写真1 一般公開で子供がカルデラを作る様子(高田 亮氏撮影).

写真2 地質情報展で噴火してできるカルデラ.

  

  昨年の産総研一般公開では火山活動研究グループとマグマ活動研究グループから火山関係の体験型実験を出展し好評を得た.そこで2007年の一般公開では地質標本館の前で地球科学関係の実験をまとめて展示する事になった.地質標本館では三宅島火山の特別展が行われる為,実験の方でも三宅島に関連したものを出展する事になった.2000年の三宅島の活動では山頂にカルデラが出来た.実験でカルデラを作ろう,と一般公開の火山実験を中心となって進めている高田 亮氏が発案された.昨年から一般公開に出展している他の方々はそれぞれ持ちネタがあるのだが,今年から参加の筆者には何も無い.気がついたら筆者がカルデラ担当になっていた.

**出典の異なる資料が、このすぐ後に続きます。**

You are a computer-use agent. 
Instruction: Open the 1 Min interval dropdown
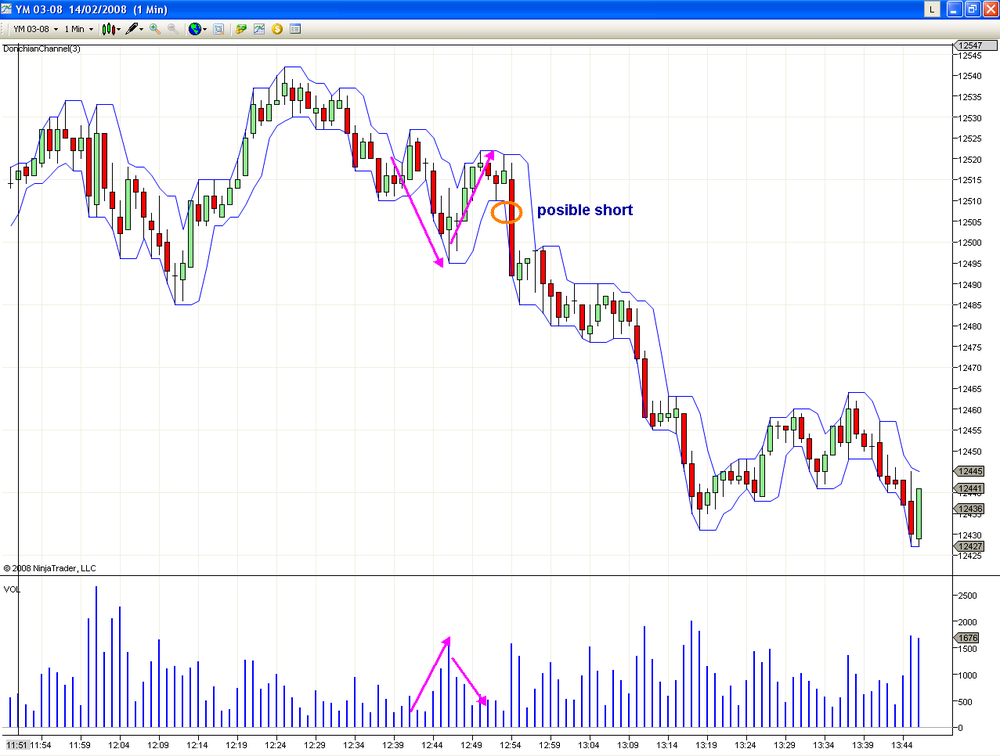click(x=78, y=29)
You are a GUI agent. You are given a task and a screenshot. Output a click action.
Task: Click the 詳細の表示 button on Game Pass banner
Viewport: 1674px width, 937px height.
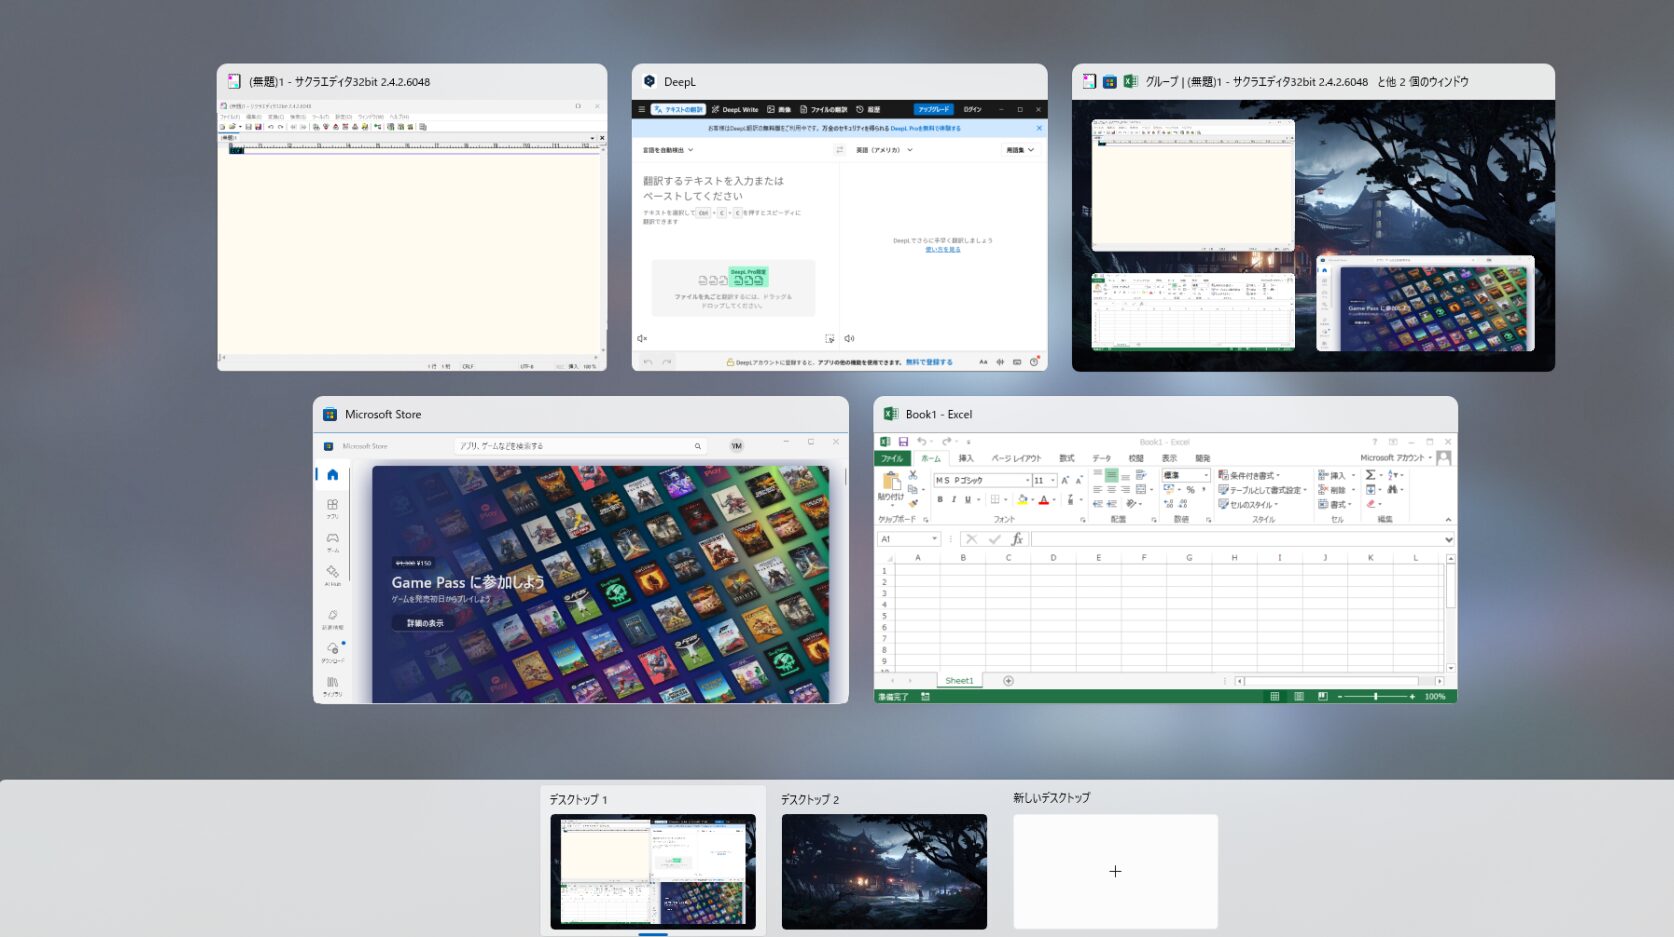424,623
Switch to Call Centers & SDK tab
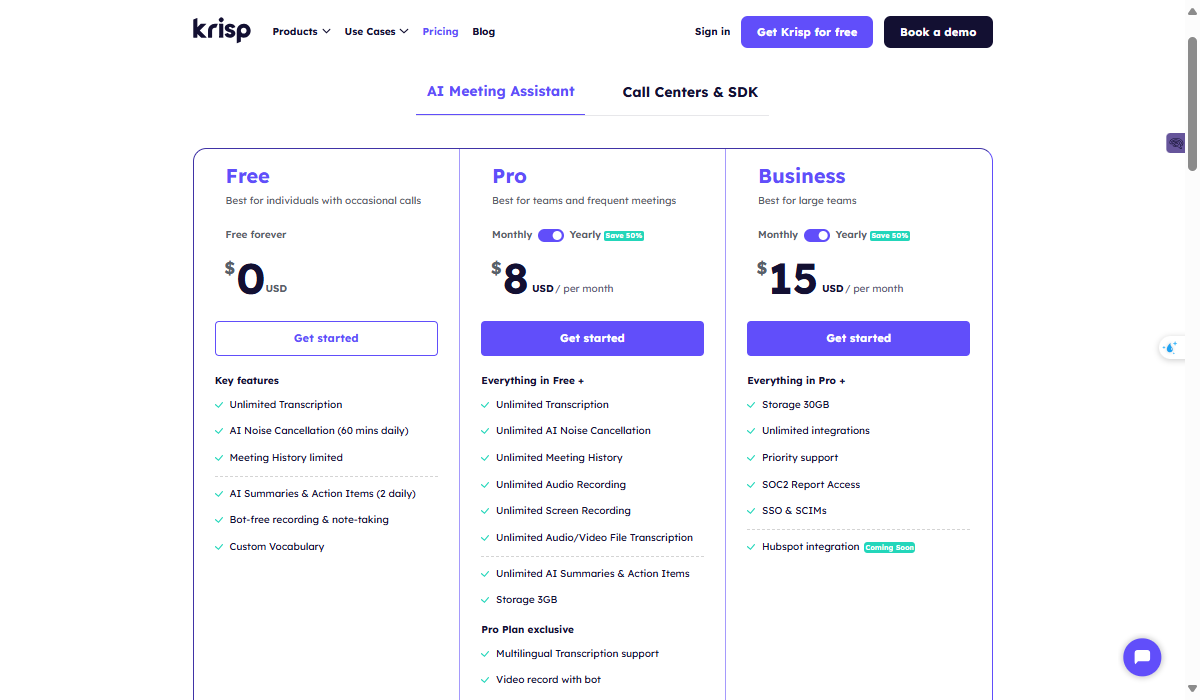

 文献をあたってみると,カルデラ実験の簡単な方法としては風船を使うのがごく一般的な方法である事がわかった.マグマ溜まりには風船を使えば良いという事で風船と足踏みポンプをチューブで繋ぎ,間に空気をリークさせる為のバルブを加えるシステムが出来上がった.陥没地形を作る土には試行錯誤の結果,ジョイフル本田で扱っていた黒焼土を使う事にした.容器にはタライ(直径1m強)を用いた.道具立てが揃い,実験の方法も固まった.まず,先端に風船の着いたチューブをタライの底にガムテープで固定する.その上に十分な量の土をかぶせる.足ふみポンプを用いて風船を膨らませる.膨らんだ風船が土から出てきてしまったならばその上に土を被せ,軽く押して土の表面を固める.バルブを開いて風船の中の空気を抜くと,風船の上部が陥没し,カルデラが出来る.

 何とかカルデラは出来る様にはなった.しかし,風船がしぼむとその上が陥没するというのはあまりにも当たり前である.そんな事で火山学者ならまだしも,一般の人や子供の興味を引き付けられるのか,不安なまま一般公開当日を迎えた.

 一般公開当日,まずはサイエンスパートナーシッププログラムに参加していた中学校の先生方にカルデラ実験を見てもらった.その反応はあまり芳しいものでは無かった.それも仕方の無い事である.2000年に三宅島でカルデラが出来た事を多くの人は知らないし,火山の実験なのに噴火しないで穴凹だけが出来ても何だか良くわからない.

 朝からの雨もあがり,ぼちぼち子供の来客が増えてきた.すると何故か子供は大人と違う反応をしてくれた.カルデラを作ると興味深そうに観察し,風船が膨らんだだけでもびっくりする.膨らんで土の上に出てきてしまった風船を隠す作業も率先して手伝ってくれる.足ふみポンプを押したり,バルブをひねって風船の空気を抜く操作もやりたがる(写真1).結論として,この実験は大人には受けないが,子供は喜ぶ,と思いながら一般公開は終わった.

 後になって,子供にこの実験が受けたのは単に子供は泥遊びが好きだから,という事に気がついた.泥遊びが好きな子にとって,タライに土が入っているのは,それだけで魅力的なのだろう.しかも,これまた子供が好きな風船を使って彼らが見た事もない陥没地形を作るのだから,それは受けて当たり前である.しかし,そこには火山学的興味や理解はまったくない.一般公開の目的は子供に遊んでもらう事ではなく,興味を持ってもらう事である筈だ.そういう意味で敗北感が残った.

 リベンジの機会は札幌で9月に行われた地質情報展で与えられた.まず,改良点として高田氏から「噴火しながら陥没すると良い」と提案を頂いた.そこでリークバルブの先にもチューブを付け,風船の空気を抜くときに火山灰代わりの小麦粉が噴火するようにした.この噴火は実演に参加していただいた古川竜太氏の工夫により長時間続くようになった(写真2).また,札幌という土地柄を生かして「カルデラを作る実験」ではなく「洞爺湖や支笏湖のでき方を見せる実験」と説明した.

 その結果,大人の方からは「噴火でカルデラが出来るメカニズムが分かった」と前向きな評価を頂いた.反省点として,洞爺湖や支笏湖では噴火している真下が陥没したと思われるが,実験の都合上,噴火する位置とカルデラが出来る位置が異なってしまった為,別の場所で噴火した為に洞爺湖や支笏湖が出来たと誤解を与えてしまった.噴火した場所が陥没する実験を今後模索したい.

 さて,気になる子供の反応であるが,タライに張り付いて何度も実験を見ている子に聞いてみた.

 「火山に興味ある?」「全然」「…….」

やはり,泥遊び以上の意味を感じ取ってもらうのは難しいようである.

 最後にこの場を借りてカルデラを作るように提案頂いた高田 亮氏,実験方法の議論をして頂いた竹内晋吾氏,実演に参加して頂いた及川輝樹氏,篠原宏志氏,東宮昭彦氏,古川竜太氏,に感謝したい.